Attenzione, non parliamo di “galassie”, che già sappiamo essere di numero incalcolabile. Lo sappiamo bene, da quando i telescopi moderni, uniti alle intuizioni di Copernico, Galileo, ecc., hanno cominciato a “spazzare via” le convinzioni di un cosmo “finito”, completo e delimitato come un “cerchio”, con la Terra in mezzo ed il sole, le stelle e gli altri pianeti a girarle attorno.

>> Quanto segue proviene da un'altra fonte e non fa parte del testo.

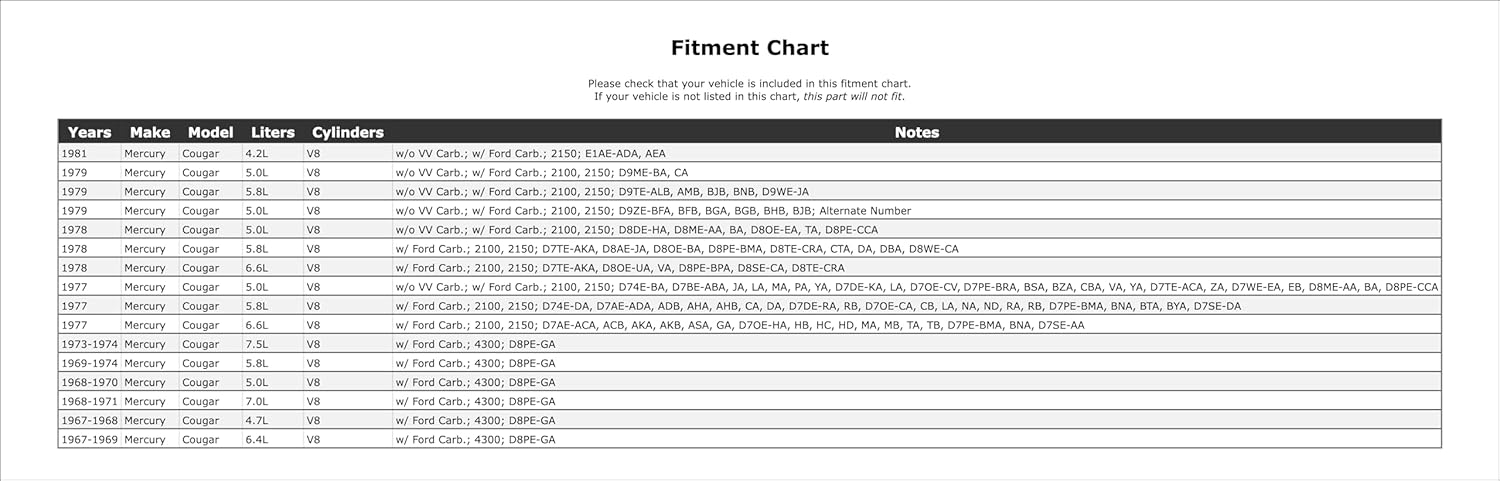The height and width of the screenshot is (481, 1500).
Task: Click notes ending with Alternate Number
Action: tap(653, 211)
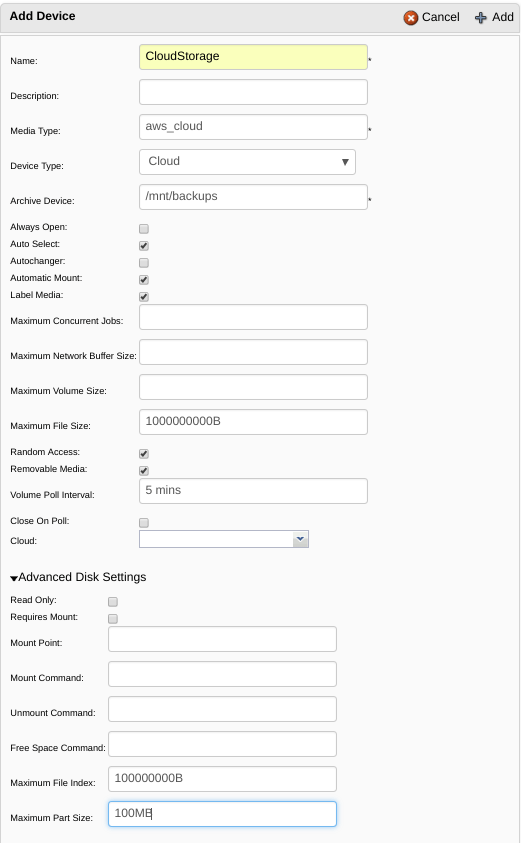Collapse the Advanced Disk Settings section
Image resolution: width=521 pixels, height=843 pixels.
click(78, 577)
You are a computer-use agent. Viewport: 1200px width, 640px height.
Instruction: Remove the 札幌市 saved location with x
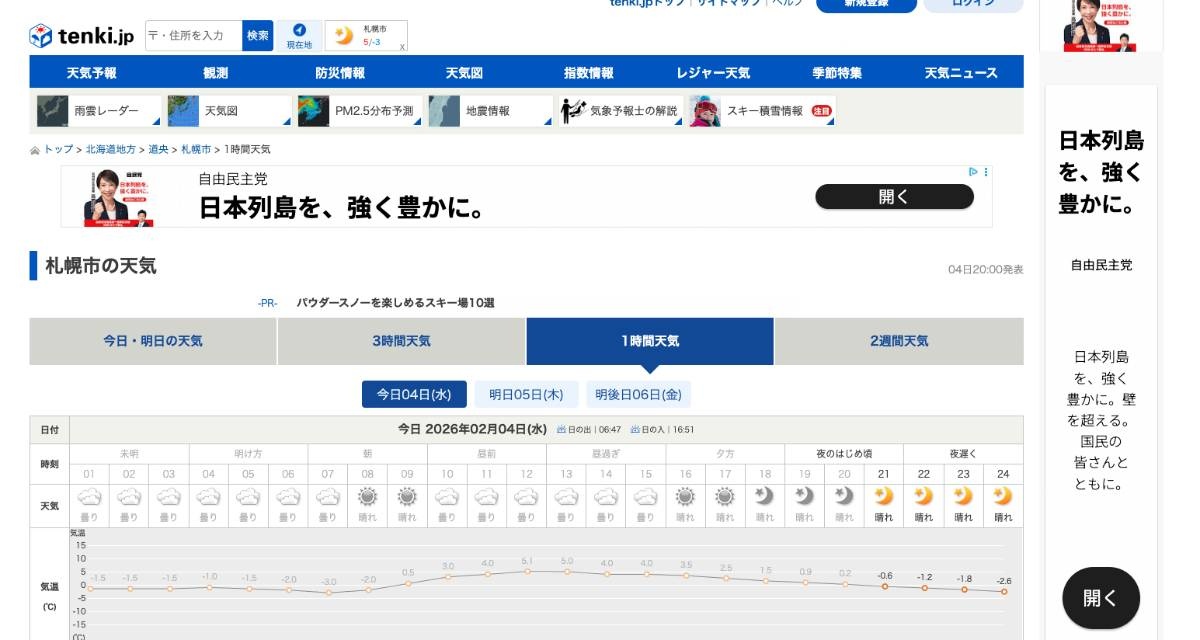(x=402, y=46)
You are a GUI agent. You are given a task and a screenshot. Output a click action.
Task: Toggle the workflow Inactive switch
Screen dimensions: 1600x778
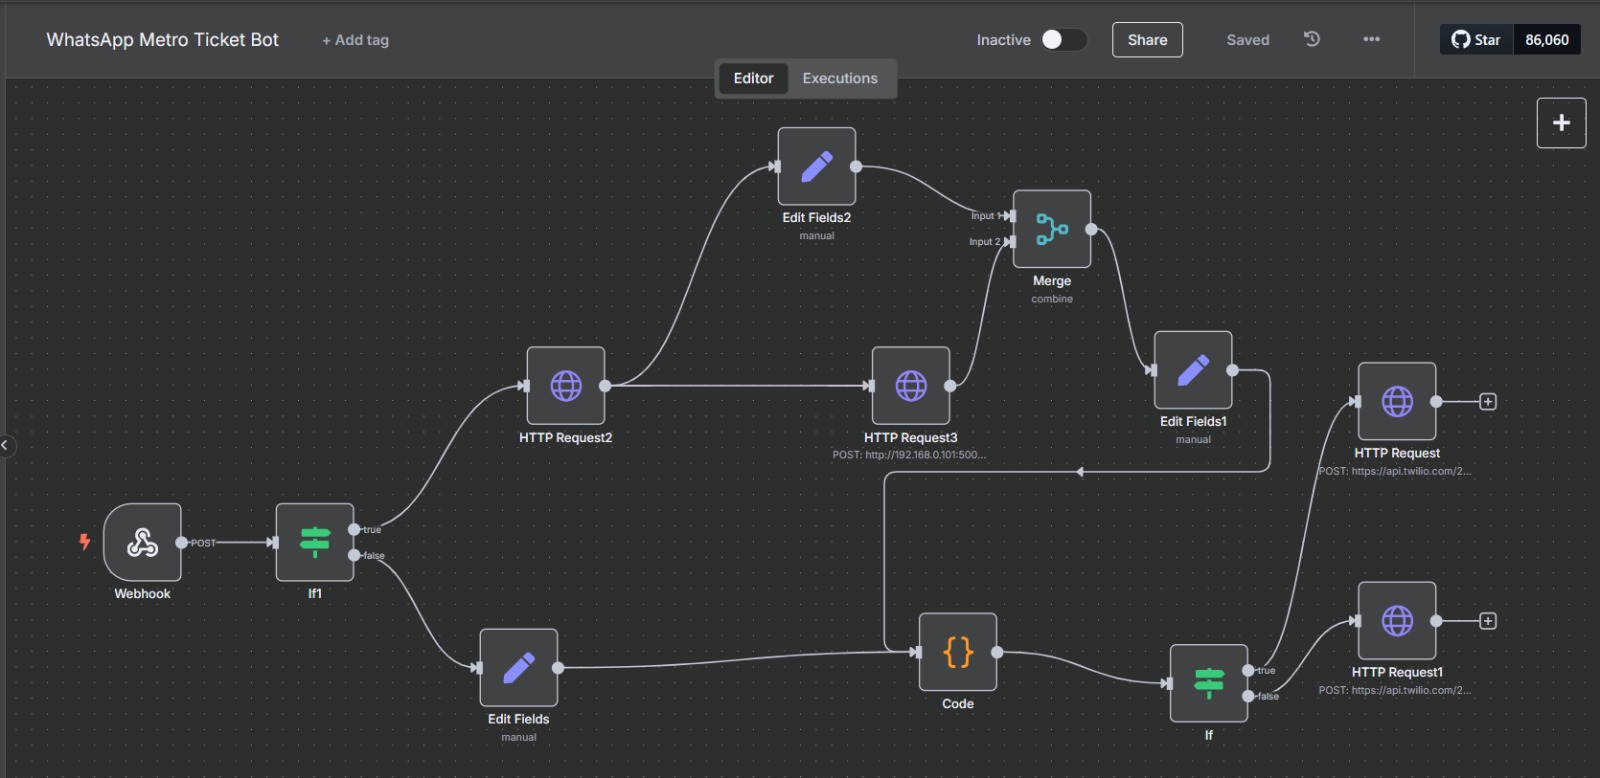[1063, 40]
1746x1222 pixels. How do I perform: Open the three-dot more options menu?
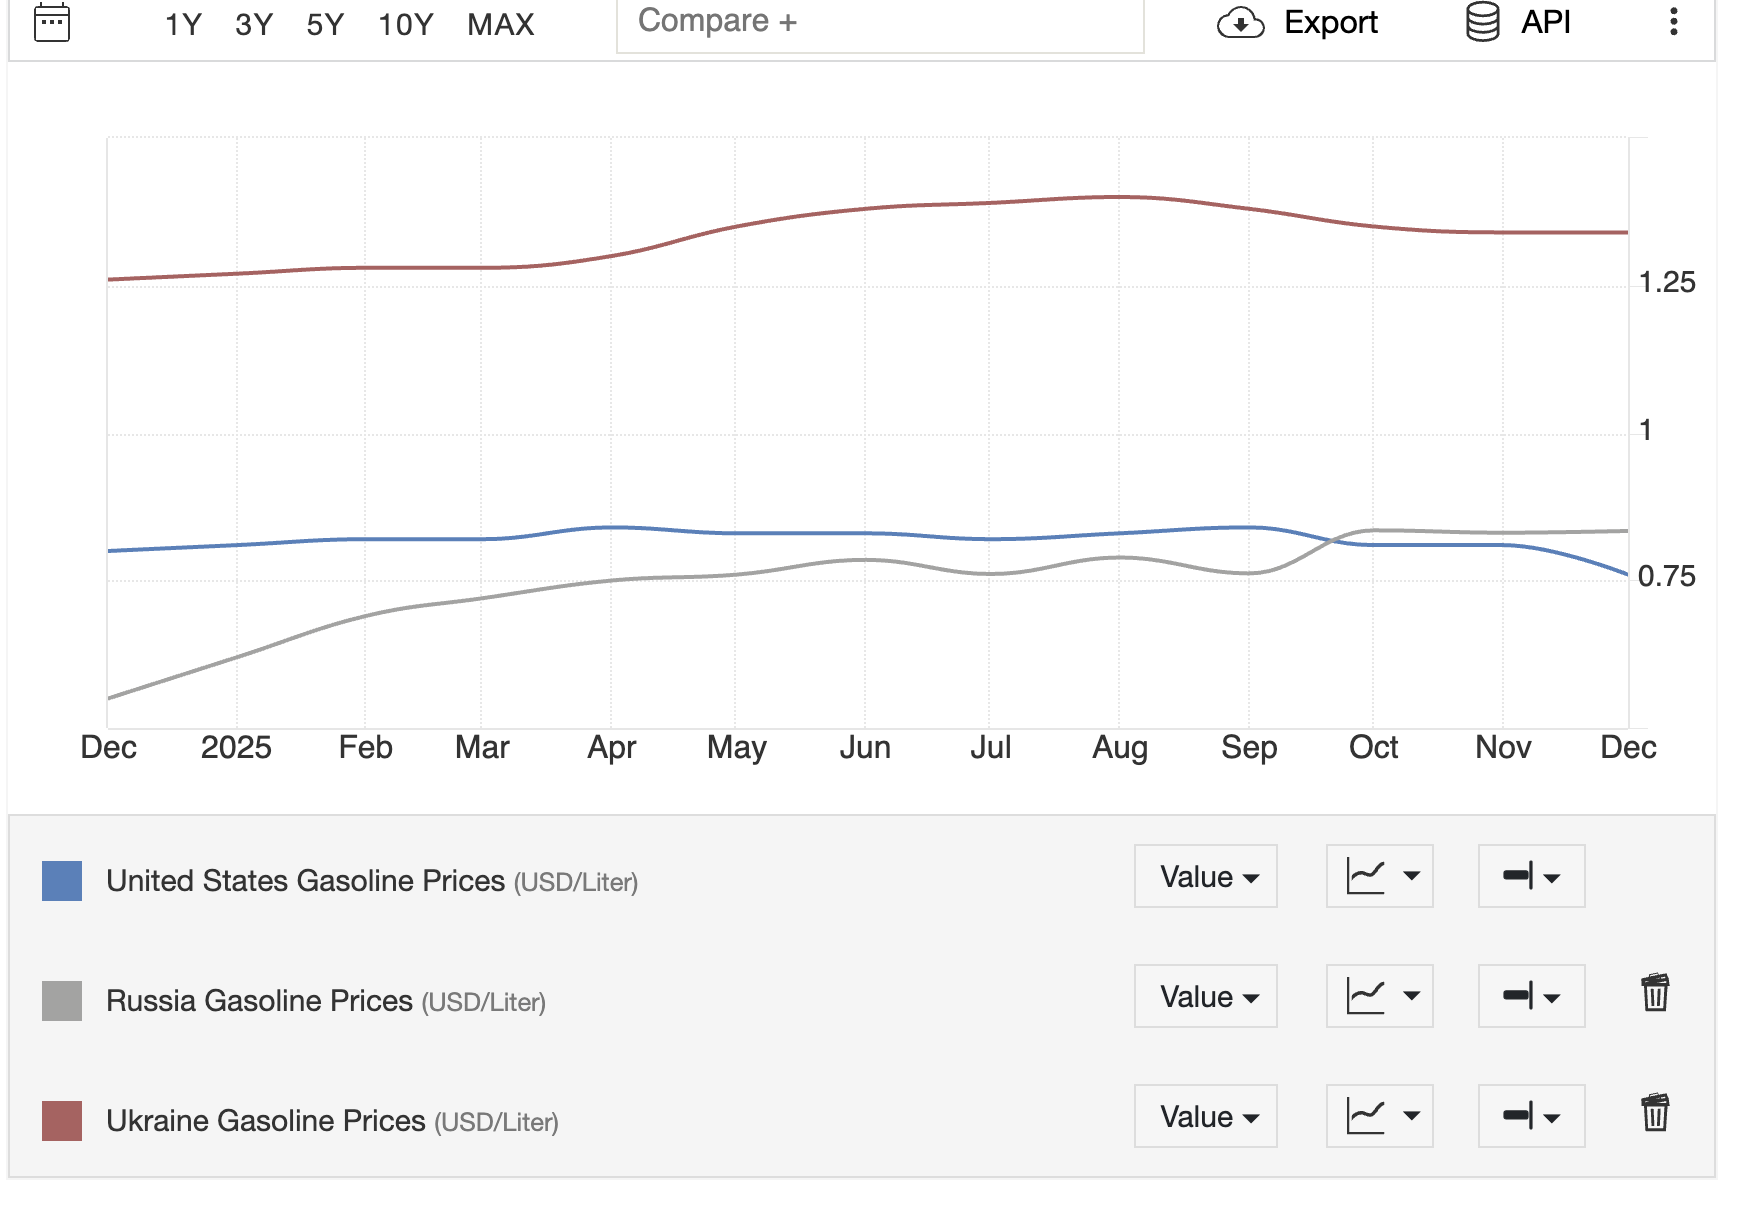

Dicevamo, attenzione…non parliamo di “galassie” di numero illimitato (per noi non calcolabile) ma di infinità di “universi”, esistenti magari in dimensioni parallele inaccessibili dal nostro cosmo. Sembra lo spot di un film di fantascienza, ma la terminologia astronomica fa cenno proprio ad “universi paralleli”, di-versi dal nostro “spaziotempo”. Per ottenere una “immagine” fruibile (per qualcuno magari è un ricordo di scuola) è un po’ la teoria sostenuta da Giordano Bruno all’alba del’600. Bruno morì per questa idea, che proponeva al mondo della scienza la possibilità vertiginosa, quasi da brividi, di universi infiniti, e quindi di infiniti altri pianeti abitati da esseri intelligenti. 

Il web come “esperienza dell’infinito”

Le teorie del multiverso hanno accelerato, poi, nel ‘900 e negli anni 2000. Questo soprattutto grazie agli studi di menti geniali come Stephen Hawking, l’astrofisico famoso per i suoi studi sui buchi neri, diventato una “icona” della divulgabilità della scienza, nonostante per trent’anni abbia potuto comunicare – a causa di una malattia neurodegenerativa – soltanto grazie ad un sintetizzatore vocale. Ma intanto era successa una “cosa” che aveva cambiato il mondo. Questa cosa era lo sviluppo di internet, che dagli anni ’90 iniziava la sua corsa inarrestabile come “strumento alla portata di tutti”. Ebbene, l’esperienza della connessione al web e della “navigazione” – “trovata” terminologica geniale e straordinaria – recava con sé, al di là dell’utilità pratica, un certo vissuto di infinito. Ciò che “sperimentiamo” quando accediamo a internet e cominciamo a “navigare”, è certamente – tra le altre cose – una certa sensazione di trovarci di fronte ad un numero “infinito” di porte.

“Confini” della rete?

È come se “dietro” lo schermo del nostro device (un po’ come dentro l’armadio delle Cronache di Narnia) si celasse uno “spazio fisico” senza fine, un vertiginoso precipizio fatto di infiniti mondi, come quelli di Giordano Bruno. Anche il vocabolario di internet è “impastato” di “cenni” a porzioni di spazio e ad ingressi infiniti: il “sito”, il “portale”, il “dominio”… Quest’ultimo ci fa calare addirittura in una dimensione quasi “geostorica”, ricordandoci i regni, gli imperi nei quali ci imbattiamo nello studio, appunto, della storia e della geografia politica. E poi la “stazione” play, la “piattaforma”. Anch’esse ci “parlano” di “spazio”. Ma è uno spazio che non finisce. Con la mente “non possiamo” percepire i confini del web. E allora i ragazzi che sono cresciuti con internet, in qualche modo, hanno “idea” dell’infinito. E probabilmente sono “pronti” anche all’idea di “infinito astronomico”.